Lets start with the map from the AHVLAs consultation notes. It shows how England might be divided up into different "lots" containing a certain amount of TB work that vets can bid for. The areas are based on council boundaries and the colours show how they've been grouped together to form the lots. As a geographer, Im not sure this is the best way of doing it, but then again there are few other alternatives if you want lots to be based on specific areas. You could try to come up with areas based on the reach of existing practices - that would be interesting to see, and you would be able to see where you'd get most overlap and competition between existing practices.

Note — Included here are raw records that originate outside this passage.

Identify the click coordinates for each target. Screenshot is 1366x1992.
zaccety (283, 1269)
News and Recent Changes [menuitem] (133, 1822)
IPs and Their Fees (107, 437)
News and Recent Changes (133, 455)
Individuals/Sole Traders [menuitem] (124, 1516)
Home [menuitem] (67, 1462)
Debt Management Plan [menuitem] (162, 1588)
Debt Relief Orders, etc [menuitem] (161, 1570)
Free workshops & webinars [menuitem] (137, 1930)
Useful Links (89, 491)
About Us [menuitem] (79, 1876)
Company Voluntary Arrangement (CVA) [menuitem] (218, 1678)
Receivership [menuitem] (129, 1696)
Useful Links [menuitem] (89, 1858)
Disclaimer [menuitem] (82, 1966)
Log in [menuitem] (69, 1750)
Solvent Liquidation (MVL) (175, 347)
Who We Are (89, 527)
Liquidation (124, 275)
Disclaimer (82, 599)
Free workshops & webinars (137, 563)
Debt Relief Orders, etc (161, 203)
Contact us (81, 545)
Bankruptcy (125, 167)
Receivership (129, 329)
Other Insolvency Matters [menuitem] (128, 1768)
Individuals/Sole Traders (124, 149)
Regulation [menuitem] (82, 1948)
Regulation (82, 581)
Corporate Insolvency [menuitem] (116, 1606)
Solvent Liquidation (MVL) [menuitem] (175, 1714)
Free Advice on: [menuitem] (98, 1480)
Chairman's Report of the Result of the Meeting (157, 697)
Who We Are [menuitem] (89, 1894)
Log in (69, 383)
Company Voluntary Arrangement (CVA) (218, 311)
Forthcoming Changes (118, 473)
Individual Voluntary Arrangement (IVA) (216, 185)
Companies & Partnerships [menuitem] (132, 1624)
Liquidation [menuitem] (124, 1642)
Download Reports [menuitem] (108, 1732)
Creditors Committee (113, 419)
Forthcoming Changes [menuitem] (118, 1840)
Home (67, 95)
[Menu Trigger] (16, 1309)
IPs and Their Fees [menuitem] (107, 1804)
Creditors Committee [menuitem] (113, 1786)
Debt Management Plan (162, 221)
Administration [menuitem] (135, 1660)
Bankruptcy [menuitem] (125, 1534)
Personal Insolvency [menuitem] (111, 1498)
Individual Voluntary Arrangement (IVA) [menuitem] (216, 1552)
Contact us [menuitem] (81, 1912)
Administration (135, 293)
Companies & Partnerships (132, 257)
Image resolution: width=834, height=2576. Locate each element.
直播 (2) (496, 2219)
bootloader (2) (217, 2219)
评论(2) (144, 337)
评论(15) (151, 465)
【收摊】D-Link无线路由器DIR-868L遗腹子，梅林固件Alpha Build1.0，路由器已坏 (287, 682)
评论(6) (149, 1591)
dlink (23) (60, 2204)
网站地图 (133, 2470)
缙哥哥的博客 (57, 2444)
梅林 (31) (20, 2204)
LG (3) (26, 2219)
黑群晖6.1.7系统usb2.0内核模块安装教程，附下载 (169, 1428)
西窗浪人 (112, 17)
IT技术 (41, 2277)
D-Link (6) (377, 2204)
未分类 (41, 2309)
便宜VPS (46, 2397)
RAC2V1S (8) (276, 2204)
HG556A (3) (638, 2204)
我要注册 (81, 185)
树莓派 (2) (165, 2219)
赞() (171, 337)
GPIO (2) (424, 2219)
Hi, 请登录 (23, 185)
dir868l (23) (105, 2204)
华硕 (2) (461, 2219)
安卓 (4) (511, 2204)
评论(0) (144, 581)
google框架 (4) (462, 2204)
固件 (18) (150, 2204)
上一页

Some of the lots are a lot bigger than the others - look at the size of the lot in Norfolk, Suffolk, Cambridgeshire, and Hertfordshire: its massive. Now look at Torridge in north-west Devon: its tiny in comparison. Of course, the variations in size reflect the differences in demand for testing: but these variations will also throw up different challenges of managing TB testing in each of the lots. Arguably, the level of disease in each lot is going to shape what kind of veterinary organisation wins the tender. Let me explain:



One of the problems with dividing up the lots according to area is the boundary problem: veterinary practices don't just serve district council areas, they cross them. In fact, disease and geography tend not to mix well at the best of times - its why vets like to say "disease knows no boundary" and why devolution of animal health policy has been something of a challenge (something Ive written about
here). The solution to this is to encourage veterinary practices to work together to form a network of practices who would collectively bid for the lot. This also has the advantage of not disturbing the practice structure in that particular area, so where you have several big practices in close proximity, they all have a chance of surviving rather than one taking all the work to the detriment of the others. This though is the obvious challenge: will practices be able to work together?